Check the material that follows and say how many lines include the string "help", giving the number alone.
--------------------
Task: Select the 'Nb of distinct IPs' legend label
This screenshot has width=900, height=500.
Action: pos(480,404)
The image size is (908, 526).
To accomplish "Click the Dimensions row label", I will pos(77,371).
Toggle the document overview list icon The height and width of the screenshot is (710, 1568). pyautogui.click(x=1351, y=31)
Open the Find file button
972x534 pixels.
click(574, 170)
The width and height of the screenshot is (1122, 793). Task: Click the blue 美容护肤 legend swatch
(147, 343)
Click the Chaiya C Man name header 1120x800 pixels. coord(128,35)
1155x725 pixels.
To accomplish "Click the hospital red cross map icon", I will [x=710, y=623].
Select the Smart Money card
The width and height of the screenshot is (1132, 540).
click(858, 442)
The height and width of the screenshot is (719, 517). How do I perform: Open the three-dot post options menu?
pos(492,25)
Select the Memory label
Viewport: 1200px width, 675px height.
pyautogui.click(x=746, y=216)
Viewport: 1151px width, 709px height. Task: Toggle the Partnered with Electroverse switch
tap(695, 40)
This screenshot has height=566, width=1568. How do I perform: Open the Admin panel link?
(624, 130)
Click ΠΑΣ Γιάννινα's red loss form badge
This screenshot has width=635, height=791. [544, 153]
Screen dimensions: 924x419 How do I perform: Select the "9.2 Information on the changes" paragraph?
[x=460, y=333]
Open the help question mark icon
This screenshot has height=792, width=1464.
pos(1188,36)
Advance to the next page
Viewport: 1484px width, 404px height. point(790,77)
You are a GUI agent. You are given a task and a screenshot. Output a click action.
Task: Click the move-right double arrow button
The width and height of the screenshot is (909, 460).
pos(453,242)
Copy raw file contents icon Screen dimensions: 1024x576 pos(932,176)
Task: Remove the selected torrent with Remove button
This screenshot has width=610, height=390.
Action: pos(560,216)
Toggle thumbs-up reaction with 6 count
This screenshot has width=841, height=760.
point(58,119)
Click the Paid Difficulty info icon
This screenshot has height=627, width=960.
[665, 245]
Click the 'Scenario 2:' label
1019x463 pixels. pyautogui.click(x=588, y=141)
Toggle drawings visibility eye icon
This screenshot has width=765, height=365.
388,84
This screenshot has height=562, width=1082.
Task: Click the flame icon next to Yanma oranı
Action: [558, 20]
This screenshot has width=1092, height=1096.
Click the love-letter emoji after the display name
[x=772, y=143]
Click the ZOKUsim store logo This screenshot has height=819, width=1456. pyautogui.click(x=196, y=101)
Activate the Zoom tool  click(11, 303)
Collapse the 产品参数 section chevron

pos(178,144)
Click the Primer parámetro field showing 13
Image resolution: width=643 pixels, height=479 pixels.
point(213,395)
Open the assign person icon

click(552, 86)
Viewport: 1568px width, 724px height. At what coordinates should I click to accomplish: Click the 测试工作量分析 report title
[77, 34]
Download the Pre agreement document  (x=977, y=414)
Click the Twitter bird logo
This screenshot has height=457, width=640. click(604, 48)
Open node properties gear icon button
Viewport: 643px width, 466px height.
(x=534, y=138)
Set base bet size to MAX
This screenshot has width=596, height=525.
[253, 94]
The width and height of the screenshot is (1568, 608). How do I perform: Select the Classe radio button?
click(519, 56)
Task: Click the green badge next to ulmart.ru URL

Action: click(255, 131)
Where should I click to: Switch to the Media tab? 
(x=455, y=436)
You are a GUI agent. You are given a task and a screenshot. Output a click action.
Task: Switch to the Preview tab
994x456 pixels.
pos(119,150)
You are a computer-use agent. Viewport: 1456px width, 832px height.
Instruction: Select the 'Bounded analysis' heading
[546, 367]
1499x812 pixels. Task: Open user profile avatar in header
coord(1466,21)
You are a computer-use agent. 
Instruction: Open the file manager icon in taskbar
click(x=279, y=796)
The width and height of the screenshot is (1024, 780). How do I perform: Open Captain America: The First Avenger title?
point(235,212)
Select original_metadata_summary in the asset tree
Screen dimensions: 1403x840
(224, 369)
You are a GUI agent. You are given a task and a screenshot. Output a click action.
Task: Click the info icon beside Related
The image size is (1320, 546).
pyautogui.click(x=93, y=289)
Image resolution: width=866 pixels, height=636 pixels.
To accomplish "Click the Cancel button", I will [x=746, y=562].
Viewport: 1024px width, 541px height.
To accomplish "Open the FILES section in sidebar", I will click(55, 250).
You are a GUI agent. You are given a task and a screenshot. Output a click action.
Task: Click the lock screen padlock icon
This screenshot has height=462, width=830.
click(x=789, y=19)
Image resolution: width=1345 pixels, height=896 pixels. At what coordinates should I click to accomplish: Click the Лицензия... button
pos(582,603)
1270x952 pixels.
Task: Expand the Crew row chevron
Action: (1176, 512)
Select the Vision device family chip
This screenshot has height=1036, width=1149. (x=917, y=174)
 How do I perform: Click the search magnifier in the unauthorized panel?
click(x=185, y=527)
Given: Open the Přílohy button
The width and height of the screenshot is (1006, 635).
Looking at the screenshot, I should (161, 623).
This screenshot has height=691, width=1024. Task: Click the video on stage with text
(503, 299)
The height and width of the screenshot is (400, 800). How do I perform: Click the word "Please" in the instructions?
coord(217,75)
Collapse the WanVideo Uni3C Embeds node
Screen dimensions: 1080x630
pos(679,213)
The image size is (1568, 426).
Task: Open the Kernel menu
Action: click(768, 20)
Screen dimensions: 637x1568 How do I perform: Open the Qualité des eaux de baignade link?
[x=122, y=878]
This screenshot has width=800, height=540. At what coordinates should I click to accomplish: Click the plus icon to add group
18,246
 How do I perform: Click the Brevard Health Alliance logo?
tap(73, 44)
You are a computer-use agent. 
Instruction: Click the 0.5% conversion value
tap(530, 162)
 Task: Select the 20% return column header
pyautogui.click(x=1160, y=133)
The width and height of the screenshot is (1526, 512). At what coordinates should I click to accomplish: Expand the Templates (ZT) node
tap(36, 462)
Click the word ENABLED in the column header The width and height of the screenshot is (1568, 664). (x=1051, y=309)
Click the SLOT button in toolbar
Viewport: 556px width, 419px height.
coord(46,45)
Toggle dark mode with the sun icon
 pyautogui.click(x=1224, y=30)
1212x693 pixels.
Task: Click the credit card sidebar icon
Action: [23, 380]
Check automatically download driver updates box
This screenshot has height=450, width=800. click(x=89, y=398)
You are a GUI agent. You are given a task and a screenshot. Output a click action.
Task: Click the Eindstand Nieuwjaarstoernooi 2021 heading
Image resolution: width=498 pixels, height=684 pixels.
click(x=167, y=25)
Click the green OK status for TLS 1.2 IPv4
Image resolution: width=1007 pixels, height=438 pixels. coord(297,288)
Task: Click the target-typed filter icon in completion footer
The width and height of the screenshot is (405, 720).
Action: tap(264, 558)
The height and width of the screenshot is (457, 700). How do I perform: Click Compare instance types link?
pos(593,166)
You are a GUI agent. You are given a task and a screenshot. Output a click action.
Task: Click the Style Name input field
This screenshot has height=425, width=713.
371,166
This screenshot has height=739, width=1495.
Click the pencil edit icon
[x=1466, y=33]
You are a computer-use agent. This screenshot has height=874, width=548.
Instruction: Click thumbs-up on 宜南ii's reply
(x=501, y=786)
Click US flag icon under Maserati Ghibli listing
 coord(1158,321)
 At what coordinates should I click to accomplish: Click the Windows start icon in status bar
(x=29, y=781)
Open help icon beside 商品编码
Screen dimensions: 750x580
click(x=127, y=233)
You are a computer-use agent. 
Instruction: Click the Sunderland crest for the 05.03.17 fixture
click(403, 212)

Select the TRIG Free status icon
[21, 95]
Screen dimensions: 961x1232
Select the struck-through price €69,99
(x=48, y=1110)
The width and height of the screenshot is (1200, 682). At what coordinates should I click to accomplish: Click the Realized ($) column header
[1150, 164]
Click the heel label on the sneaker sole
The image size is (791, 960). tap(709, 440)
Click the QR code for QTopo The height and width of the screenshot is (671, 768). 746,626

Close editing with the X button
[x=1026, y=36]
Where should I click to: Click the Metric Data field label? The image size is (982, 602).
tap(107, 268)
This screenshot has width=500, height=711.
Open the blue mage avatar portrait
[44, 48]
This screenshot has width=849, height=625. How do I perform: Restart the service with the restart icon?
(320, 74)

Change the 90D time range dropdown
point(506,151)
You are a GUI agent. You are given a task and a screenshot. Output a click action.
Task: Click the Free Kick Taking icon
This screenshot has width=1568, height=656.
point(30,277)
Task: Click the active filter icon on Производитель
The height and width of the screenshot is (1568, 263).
--------------------
- _Response to the exercise_
2